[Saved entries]
=== Section Start ===

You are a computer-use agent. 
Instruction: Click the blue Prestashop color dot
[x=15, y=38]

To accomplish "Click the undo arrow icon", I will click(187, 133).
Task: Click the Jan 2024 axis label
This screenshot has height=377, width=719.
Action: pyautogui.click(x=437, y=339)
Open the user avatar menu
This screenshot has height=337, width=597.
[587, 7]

=== Section End ===

#### [GOAL OF THE EXERCISE]
Each record above is to be printed again exactly as written.

#### [YOUR SOLUTION]
You are a computer-use agent. 
Instruction: Click the blue Prestashop color dot
[x=15, y=38]

To accomplish "Click the undo arrow icon", I will click(187, 133).
Task: Click the Jan 2024 axis label
This screenshot has height=377, width=719.
Action: pyautogui.click(x=437, y=339)
Open the user avatar menu
This screenshot has height=337, width=597.
[587, 7]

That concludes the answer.